In another koan, Yaoshan had not given a dharma discourse for a long time. Finally, the monastery director approached him and said, “The assembly has been waiting and wanting to receive a teaching from you. Please give a discourse to the assembly.” Yaoshan asked him to hit the bell and announce the talk. The monastics came together. Yaoshan got up, took the high seat, sat there for a while and then got down and went back to the abbot’s room. The director followed him and protested, “You agreed to give a discourse to the assembly. Why didn’t you say a word?” Yaoshan said, “Scriptural teachers are for scriptures, commentary teachers are for commentaries. What do you expect from this old monastic?”

In the opening lines of “Dotoku: Expressing the Way,” Dogen says:

The buddhas and ancestors are the expression of the truth. Therefore, when buddhas and ancestors are deciding who is a Buddhist ancestor, they always ask, “Do you express the truth or not?” They ask this question with the mind. They ask this question with the body. They ask this with a staff and a whisk. They ask it with a pillar and a stone lantern.” In other lineages, this kind of question is lacking, and thus the expression of the truth is lacking, because this state is lacking. This kind of expression of truth is not accomplished by following other people, and it’s not a faculty of our own ability.

Of course, this begs the questions: How do you ask with the body? How do you ask with the mind? How do you respond with the mind? How do you respond with the body? And going further, what does the Way itself express? What does practice express?

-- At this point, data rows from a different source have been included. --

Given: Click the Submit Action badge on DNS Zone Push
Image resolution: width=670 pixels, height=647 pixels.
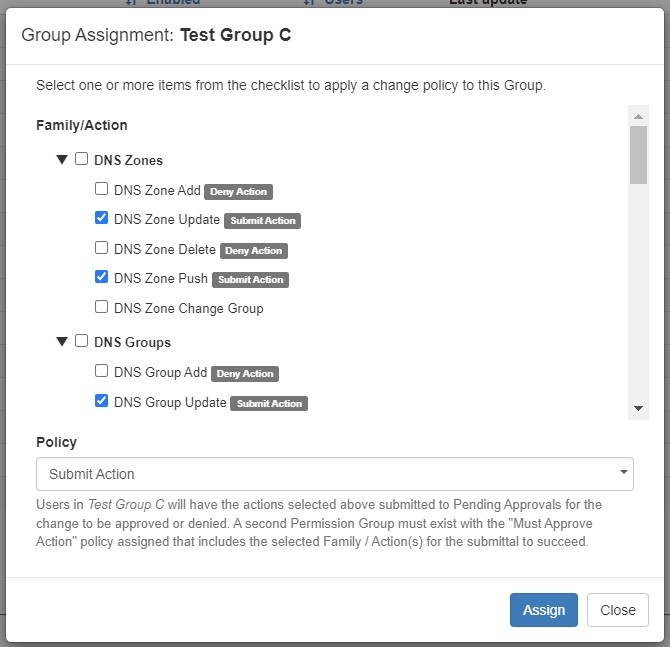Looking at the screenshot, I should (x=252, y=280).
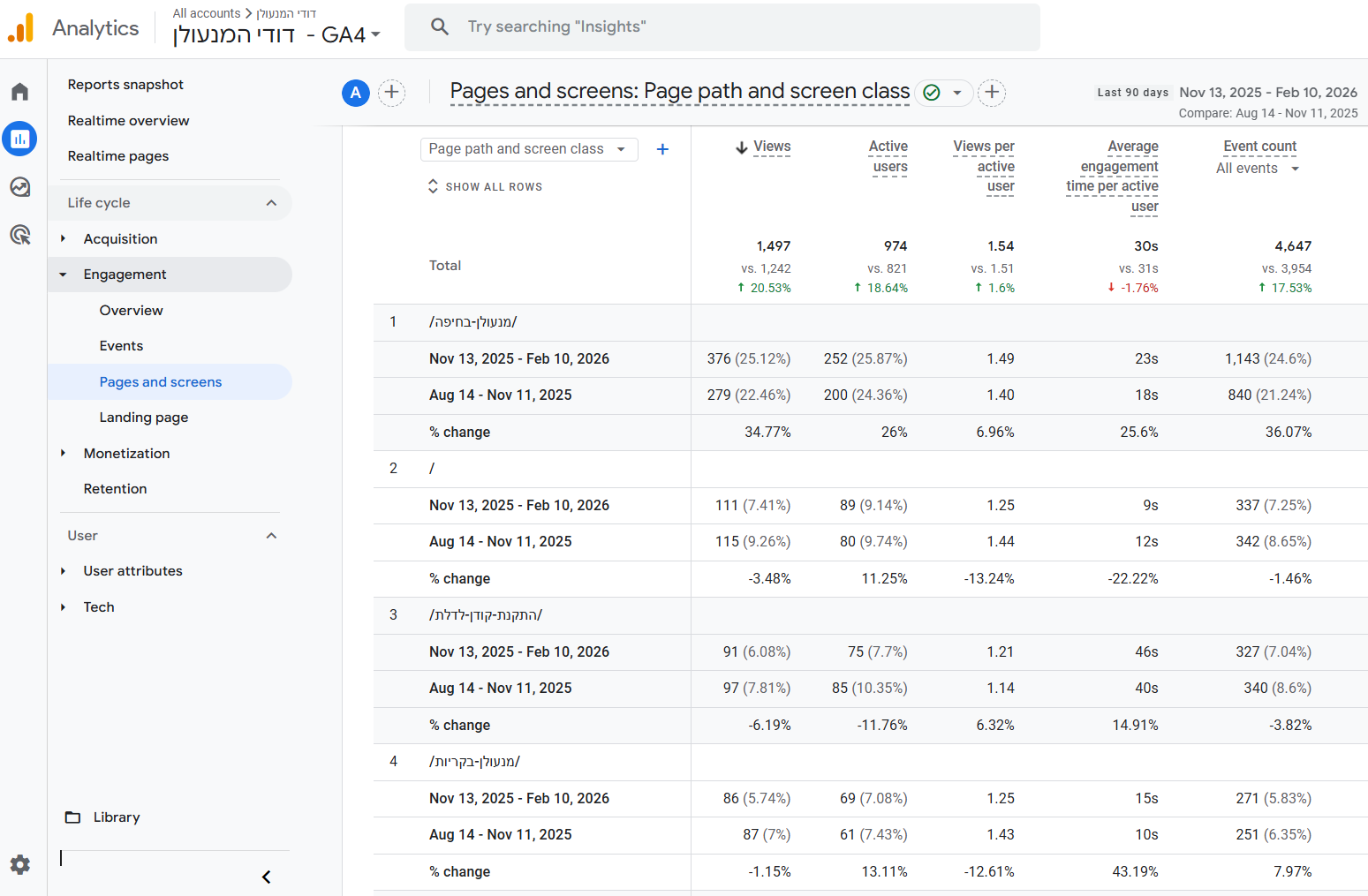Collapse the reports navigation panel
The height and width of the screenshot is (896, 1368).
point(266,877)
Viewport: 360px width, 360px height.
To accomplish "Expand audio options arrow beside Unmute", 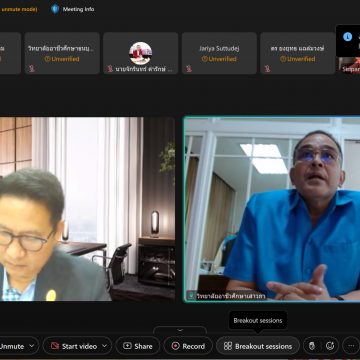I will click(x=32, y=346).
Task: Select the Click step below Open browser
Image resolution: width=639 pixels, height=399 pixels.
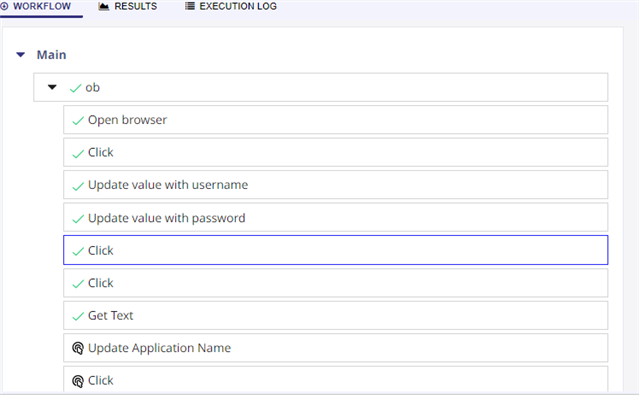Action: pos(335,152)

In the original manuscript of Dotoku, there’s a little footnote in Dogen’s hand that says: “Twenty or thirty years is the time taken for the expression of the truth to be realized. These years and months, with all their energy, cause the truth to be expressed.” It must have been a note that Dogen jotted to himself, and it clearly points to the effort and meticulousness in practice necessary to truly embody and express the awakened reality. To pass a koan, or grasp a point of the dharma is not considered complete until it’s fully absorbed. We tend to intellectualize koans. It happens all the time. It’s inevitable that people kind of figure things out, then just go on intellectualizing the dharma, and when they do that, they’re not embodying it. It needs to be fully absorbed and realized. It’s called kyogai, when the truth of that point of the dharma or that koan or that realization has been manifested in every relationship in one’s life.

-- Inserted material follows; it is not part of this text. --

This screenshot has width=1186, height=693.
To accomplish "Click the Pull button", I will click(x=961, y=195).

Realization needs to become a fluent aspect of our behavior, of how we act, of how we treat each other. It needs to be displayed in every action without deliberate effort or self-consciousness. It needs to be present in the body so that the body itself teaches without words, without explanation.

There’s another aspect of spiritual training called “nurturing the sacred fetus.” Dogen talks about it in Dotoku, but he doesn’t elaborate on it. What he’s talking about is that period of time in the training of Zen practitioners, after they’ve sat for years—after deepening their understanding through koans, liturgy, work, and in the study of the sutras—it becomes clear that kyogai is embodied, has been manifested. It’s at this point that the nurturing of the sacred fetus begins. This is what happened with the Sixth Ancestor. His teacher told him to go off for sixteen years and not teach, just let his understanding mature. He asked him to step out of training for a while, so that all traces of realization, all traces of Zen, of the dharma, disappeared. Then, in their very ordinariness, the profound teachings of the buddhadharma are manifested in every action. The practice expresses itself. The Way expresses itself. The Way comes through the self.